En voulant protéger nos croyances, nous nous retrouvons à faire des suppositions précipitées sur les raisons qui poussent l'enfant à agir ainsi plutôt que de regarder les faits en face, sous tous les angles. Par exemple, peut-on s'attendre de façon réaliste à ce qu'un enfant de 5 ans, qui à cet âge a une vision du monde plutôt égocentrique (tout tourne autour de lui et de son plaisir), se préoccupe de paraitre reconnaissant quand en ce moment précis tout ce qui lui importe c'est sa frustration du fait de devoir abandonner son jeu pour aller se coucher?


Parfois, la violence verbale du parent nait d'un sentiment d'insécurité qui prend sa source dans ses propres traumatismes d'enfance: des parents qui lui faisaient croire qu'il n'était pas assez bien, qu'il est maladroit, qu'il n'avait pas son mot à dire quand ses parents lui parlaient, etc. Bonnie Harris introduit l'idée d'un bouton (fictif) sur lequel les enfants appuient parfois et qui conduit automatiquement les parents à sortir de leurs gonds. En prenant conscience de nos croyances profondes sur la relation parent-enfant, sur nous-mêmes, nous reprenons le pouvoir laissé à autrui de dicter notre comportement et nos paroles.

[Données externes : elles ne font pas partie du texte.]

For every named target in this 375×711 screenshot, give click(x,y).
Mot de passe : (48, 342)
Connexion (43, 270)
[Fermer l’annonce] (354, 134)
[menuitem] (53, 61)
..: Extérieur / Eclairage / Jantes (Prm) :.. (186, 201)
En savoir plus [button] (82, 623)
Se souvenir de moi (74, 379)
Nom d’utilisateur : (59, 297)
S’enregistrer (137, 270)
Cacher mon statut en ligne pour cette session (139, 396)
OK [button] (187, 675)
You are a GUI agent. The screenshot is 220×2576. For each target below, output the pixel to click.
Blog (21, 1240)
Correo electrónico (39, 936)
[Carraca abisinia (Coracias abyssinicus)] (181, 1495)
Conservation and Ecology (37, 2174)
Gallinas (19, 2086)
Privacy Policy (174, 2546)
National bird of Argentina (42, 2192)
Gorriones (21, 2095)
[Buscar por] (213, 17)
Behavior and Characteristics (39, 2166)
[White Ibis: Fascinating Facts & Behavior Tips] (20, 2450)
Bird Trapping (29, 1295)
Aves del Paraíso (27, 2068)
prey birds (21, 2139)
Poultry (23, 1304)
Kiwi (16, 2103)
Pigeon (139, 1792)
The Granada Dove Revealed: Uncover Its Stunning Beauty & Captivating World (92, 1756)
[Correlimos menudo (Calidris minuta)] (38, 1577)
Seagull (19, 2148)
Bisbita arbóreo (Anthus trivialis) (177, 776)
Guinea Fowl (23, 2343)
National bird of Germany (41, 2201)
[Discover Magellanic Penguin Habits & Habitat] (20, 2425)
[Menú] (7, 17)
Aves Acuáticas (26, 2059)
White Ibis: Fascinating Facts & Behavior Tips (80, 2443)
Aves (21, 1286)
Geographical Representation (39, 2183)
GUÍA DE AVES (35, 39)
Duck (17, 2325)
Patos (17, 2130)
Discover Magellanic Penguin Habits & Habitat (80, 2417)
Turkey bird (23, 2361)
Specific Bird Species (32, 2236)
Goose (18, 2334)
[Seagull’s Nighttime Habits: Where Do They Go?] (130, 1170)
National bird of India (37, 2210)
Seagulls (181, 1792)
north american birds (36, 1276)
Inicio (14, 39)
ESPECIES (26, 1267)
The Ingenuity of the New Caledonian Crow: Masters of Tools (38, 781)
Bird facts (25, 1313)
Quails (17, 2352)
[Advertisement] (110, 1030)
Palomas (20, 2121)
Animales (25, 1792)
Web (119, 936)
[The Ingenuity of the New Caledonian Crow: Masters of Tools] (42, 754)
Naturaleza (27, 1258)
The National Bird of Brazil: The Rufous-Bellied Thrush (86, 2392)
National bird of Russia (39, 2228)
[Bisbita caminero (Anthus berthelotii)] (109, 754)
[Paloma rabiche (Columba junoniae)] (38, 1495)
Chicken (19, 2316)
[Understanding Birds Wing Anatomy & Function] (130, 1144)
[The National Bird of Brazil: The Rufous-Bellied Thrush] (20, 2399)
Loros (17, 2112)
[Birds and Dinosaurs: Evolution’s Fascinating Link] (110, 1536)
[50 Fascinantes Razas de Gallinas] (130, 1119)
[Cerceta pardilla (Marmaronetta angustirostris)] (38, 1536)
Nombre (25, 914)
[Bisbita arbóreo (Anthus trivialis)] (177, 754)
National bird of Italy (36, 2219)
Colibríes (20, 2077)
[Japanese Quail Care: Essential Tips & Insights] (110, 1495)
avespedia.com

C'est en identifiant ces points de rupture et leur cause profonde que nous cassons le cercle de la violence verbale contre les enfants (et la science montre que ces méthodes sont efficaces pour guérir des traumatismes de notre enfance et développer des relations plus saines avec les enfants). Il devient alors possible d'adopter des stratégies pour prendre du recul lorsqu'on sent qu'on va craquer (prendre une pause, demander à l'autre parent de prendre le relais, etc.). Les conflits sont mieux gérés, en se mettant à la place de l'enfant par exemple.


Mais il arrivera aussi qu'on craque, et ce ne sera pas la fin du monde. Prendre du temps ensuite pour réflechir à ce qui vient de se passer. Une autre chose qui est tout à fait indiquée, contrairement à ce qu'on croit en général, c'est de ne pas hésiter à s'excuser auprès de l'enfant. C'est important de l'aider à comprendre que notre réaction n'était pas la bonne. Ça ne veut pas dire que, lui, il avait raison, mais nous évitons par là qu'il prenne notre perte de contrôle comme un modèle de comportement à avoir lorsqu'il est face à un problème.


C'est un chemin sinueux et incertain, celui d'élever un enfant. Une saine relation parent-enfant se construit dans le temps, comme toute autre relation. Vous pouvez consulter directement l'article de Bonnie Harris sur Psyché. Il regorge d'autres conseils pratiques et de ressources pour accompagner les parents vers une meilleure connexion avec les enfants, même les enfants les plus retors. Parce que, comme le répète l'auteur, il ne faut jamais perdre de vue que le fait qu'un enfant ait un problème de comportement ne signifie que c'est lui le problème.